Friday, September 21, 2012

The land of invincible innocence


The land of invincible innocence

Children know how to dream; lambs know how to bounce. Sheep and adults hang around fields and coffee-bars, talking about the science of bouncy dreaming.

But adults never lose the knowledge – they just bury it under systems and formulas and a bizarre compulsion to prove it to someone else. A child doesn’t require you to share its dream-zone – will even continue with it, in the teeth of ridicule – and a lamb is unconcerned with the remarkable physics of its four footed, four-feet feat of forfeiting gravity.

Children don’t actually need empowering. They just need the adults about them to stop disempowering them. A child bought up in safe freedom and surrounded by a creative love will fly to Mars and be back for tea. Every child dreams and knows the power of the feeling; it is bringing the precious truth of that knowledge into the world that others call real, that can provide a challenge.

And we are still children too. We make-believe our seriousness and we put on a theatrical display of importance, but it is a very thin disguise. It only takes a moment of gasping wonder at the edge of a waterfall, a sudden pang as a barn owl weaves the shadows into a shawl of remembrance, the smell of apple and cinnamon with geraniums on the window sill….and we are back there again.

Whenever we stop pumping up our seriously important, outside make-believe, the precious truth of the inside bobs up from the depths to say hullo. That is why adults are so exhausted (and sheep gaze across endless green fields despondently) because it is debilitating work continuously dodging the flickering memories of our unique dream.

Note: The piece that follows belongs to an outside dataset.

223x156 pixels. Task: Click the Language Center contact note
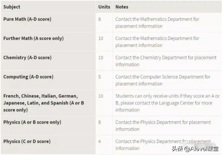167,103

There is something inside us that fires us, something that we do effortlessly and beautifully, something that helps the people watching us to feel the universal magic oozing out. If only we would stop asking other people for their opinion. We know the answer and we have the truth inside us, in the sweet-spot of invincible innocence.

Way before we learnt the wearisome codes of intrigue and subtlety and nuance that society demands of its dancers, we had clean, clear, verifiable contact with who we most naturally are. That contact is our power-zone. Often people want you to stop believing in the majesty of your dream, because your success exposes them to the compromises they have made to the tyranny of impotence. Every success is a challenge to those who hide from their success. It brings us to the point of choice between ‘getting by’, ‘being comfortable’, and ‘living exceptionally’.

The game is to be a bridge between the unlimited impulses of the spirit and the necessarily constrained expressions of the physical world. Dysfunctional Peter Pans are not the answer. We learn to play within the rules of the agreed external reality and find a way to brandish our unique, miraculous perspective.

A dreamer once said, ‘I want to fly like the birds.’
A dreamer once said, ‘I want to walk on the moon.’
A dreamer once said, ‘I want to talk with my aunt on the other side of the world.’
A dreamer once said, ‘I want to see my aunt while I talk to her on the other side of the    
                                    world’

And most of the people about them said,

Dreamer, dreamer, running away without a leg
Dreamer, dreamer, trying to hatch a cuckoo egg’.

But they weren’t, and they didn’t listen. Instead, they started building the bridge between the visionary truth inside them and the limited truth outside. Any inspirational dream will always stretch the fabric of your reality; it will push you outside your comfort zone, and demand you to taste the exhilaration of your divinity. You will not have a passionate vision without the ability to realise it, though you will undoubtedly have to reach up and reach out.

Children and caterpillars know how to dream. Telling the caterpillar that nothing that fat, green and shiny has ever flown before is disempowering. It is much more fruitful to chat about what shape of wing and what colour of pattern inspires it, and to reassure it that (despite powerful evidence to the contrary) the wings will enable it to fly high above the trees and search for nectar in valleys unknown.

Rather than tell people to ‘stop dreaming’ and to ‘wake up and get real’, it is much more useful to enable them to feel their way through lots of smaller fancies, to the one big dream that ‘burns inside them with an incontrovertible incandescence’.

It is never too late for chrysalisation, or bouncing.